● **Dataset records**:

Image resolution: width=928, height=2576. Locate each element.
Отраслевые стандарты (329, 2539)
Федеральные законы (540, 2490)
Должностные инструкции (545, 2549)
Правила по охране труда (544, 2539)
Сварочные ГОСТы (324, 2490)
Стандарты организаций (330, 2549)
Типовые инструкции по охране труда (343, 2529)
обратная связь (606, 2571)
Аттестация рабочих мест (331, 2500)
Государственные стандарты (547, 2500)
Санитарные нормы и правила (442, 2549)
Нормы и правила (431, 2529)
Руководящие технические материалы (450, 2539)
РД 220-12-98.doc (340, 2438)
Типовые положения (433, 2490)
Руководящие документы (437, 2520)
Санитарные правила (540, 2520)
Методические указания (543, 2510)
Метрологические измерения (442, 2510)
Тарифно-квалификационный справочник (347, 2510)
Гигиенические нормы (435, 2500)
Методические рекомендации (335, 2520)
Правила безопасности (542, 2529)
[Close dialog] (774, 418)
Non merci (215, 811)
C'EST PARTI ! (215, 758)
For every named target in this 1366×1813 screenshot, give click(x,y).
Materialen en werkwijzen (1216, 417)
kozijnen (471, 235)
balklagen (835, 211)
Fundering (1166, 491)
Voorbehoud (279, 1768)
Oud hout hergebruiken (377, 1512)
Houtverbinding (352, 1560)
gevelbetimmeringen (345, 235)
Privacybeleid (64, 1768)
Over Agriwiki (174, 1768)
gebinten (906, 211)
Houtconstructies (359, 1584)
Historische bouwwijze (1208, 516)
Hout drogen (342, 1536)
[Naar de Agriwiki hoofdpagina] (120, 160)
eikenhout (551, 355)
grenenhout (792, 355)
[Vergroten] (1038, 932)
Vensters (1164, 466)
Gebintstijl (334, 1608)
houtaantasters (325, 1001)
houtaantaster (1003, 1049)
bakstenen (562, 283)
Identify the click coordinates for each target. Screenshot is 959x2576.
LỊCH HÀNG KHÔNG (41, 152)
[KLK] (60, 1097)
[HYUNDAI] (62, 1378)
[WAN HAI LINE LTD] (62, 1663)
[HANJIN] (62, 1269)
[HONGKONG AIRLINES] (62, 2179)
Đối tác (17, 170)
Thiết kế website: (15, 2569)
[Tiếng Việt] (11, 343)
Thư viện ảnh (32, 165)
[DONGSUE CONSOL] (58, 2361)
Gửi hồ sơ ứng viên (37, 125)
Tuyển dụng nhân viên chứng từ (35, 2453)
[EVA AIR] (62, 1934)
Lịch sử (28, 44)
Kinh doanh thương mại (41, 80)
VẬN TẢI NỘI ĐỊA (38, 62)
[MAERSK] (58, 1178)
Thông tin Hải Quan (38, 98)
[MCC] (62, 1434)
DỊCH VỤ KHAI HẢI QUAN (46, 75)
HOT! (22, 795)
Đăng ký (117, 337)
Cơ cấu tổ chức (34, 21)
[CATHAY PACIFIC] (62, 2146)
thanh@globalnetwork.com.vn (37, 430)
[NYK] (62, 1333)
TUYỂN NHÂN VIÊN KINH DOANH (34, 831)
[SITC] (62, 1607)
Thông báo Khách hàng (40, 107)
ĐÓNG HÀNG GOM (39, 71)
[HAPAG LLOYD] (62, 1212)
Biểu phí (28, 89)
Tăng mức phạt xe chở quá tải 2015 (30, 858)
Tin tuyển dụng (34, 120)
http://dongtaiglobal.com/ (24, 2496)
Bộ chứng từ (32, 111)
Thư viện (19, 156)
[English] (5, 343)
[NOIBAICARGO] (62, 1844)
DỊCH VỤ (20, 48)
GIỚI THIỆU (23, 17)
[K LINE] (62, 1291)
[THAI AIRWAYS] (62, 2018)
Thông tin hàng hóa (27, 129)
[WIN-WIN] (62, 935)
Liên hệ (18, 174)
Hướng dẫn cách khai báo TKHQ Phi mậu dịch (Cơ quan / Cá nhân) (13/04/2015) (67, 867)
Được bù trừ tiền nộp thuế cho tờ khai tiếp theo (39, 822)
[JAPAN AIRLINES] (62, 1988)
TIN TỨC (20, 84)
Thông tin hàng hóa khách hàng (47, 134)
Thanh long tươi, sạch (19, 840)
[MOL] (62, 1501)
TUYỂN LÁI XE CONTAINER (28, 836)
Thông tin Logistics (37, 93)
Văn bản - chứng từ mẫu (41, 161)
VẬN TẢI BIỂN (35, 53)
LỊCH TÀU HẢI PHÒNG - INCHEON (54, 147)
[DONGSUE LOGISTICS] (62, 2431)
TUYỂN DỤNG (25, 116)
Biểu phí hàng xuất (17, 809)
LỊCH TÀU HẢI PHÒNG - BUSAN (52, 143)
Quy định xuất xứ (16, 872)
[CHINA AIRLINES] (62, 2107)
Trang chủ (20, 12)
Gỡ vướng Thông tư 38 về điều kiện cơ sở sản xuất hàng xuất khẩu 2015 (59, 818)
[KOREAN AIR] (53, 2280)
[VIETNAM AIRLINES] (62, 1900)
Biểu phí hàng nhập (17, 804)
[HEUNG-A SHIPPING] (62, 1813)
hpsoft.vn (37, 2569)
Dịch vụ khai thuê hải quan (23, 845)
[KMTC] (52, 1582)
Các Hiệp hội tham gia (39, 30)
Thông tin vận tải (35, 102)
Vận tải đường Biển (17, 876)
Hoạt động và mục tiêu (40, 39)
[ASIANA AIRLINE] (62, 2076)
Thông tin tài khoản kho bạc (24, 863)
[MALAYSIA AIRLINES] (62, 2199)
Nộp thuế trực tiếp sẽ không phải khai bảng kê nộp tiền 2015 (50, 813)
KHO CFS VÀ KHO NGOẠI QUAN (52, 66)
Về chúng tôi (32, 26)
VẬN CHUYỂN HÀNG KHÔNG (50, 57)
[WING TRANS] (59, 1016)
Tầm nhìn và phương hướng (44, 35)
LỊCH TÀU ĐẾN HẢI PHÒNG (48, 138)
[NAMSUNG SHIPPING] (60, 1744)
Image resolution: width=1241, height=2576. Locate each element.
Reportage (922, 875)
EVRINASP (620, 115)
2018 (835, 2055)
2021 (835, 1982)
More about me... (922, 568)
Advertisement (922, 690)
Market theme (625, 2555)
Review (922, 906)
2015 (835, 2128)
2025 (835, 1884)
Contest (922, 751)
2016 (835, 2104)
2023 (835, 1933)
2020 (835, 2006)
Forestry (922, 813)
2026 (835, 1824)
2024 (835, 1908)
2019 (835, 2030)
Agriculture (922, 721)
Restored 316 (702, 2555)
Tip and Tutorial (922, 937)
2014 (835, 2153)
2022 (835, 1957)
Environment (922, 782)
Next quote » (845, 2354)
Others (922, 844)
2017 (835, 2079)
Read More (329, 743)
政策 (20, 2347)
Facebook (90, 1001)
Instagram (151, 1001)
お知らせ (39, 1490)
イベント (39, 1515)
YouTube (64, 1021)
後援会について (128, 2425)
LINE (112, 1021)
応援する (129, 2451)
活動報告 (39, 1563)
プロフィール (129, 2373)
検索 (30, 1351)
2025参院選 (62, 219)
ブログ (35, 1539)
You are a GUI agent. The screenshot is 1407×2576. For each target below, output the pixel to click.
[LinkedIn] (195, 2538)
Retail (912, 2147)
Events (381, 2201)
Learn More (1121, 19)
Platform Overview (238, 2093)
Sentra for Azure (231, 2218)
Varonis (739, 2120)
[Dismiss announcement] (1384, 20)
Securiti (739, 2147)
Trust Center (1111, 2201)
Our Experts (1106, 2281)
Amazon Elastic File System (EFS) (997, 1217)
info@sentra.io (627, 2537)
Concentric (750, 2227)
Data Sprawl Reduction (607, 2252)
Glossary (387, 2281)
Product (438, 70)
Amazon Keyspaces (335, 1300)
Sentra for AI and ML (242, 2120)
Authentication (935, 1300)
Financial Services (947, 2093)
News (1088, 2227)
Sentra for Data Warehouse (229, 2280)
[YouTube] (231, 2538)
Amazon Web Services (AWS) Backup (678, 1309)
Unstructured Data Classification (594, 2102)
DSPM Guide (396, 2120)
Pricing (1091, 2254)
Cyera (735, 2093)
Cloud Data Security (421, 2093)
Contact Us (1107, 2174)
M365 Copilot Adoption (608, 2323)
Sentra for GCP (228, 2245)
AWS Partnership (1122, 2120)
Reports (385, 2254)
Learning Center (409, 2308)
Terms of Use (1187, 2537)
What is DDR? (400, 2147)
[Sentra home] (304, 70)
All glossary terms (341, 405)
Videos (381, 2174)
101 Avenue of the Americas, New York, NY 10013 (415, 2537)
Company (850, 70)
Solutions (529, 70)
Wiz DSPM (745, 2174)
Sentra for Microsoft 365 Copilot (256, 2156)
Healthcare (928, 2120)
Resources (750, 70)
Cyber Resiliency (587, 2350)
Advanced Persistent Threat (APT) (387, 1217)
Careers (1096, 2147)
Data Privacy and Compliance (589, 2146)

● **Aim of the exercise**: Repeat exactly the lines above from the one with "[Naar de Agriwiki hoofdpagina] (120, 160)" up to and including the one with "Kinh doanh thương mại (41, 80)". No other line belongs in the reply.

● **Answer section**:
[Naar de Agriwiki hoofdpagina] (120, 160)
eikenhout (551, 355)
grenenhout (792, 355)
[Vergroten] (1038, 932)
Vensters (1164, 466)
Gebintstijl (334, 1608)
houtaantasters (325, 1001)
houtaantaster (1003, 1049)
bakstenen (562, 283)
Identify the click coordinates for each target. Screenshot is 959x2576.
LỊCH HÀNG KHÔNG (41, 152)
[KLK] (60, 1097)
[HYUNDAI] (62, 1378)
[WAN HAI LINE LTD] (62, 1663)
[HANJIN] (62, 1269)
[HONGKONG AIRLINES] (62, 2179)
Đối tác (17, 170)
Thiết kế website: (15, 2569)
[Tiếng Việt] (11, 343)
Thư viện ảnh (32, 165)
[DONGSUE CONSOL] (58, 2361)
Gửi hồ sơ ứng viên (37, 125)
Tuyển dụng nhân viên chứng từ (35, 2453)
[EVA AIR] (62, 1934)
Lịch sử (28, 44)
Kinh doanh thương mại (41, 80)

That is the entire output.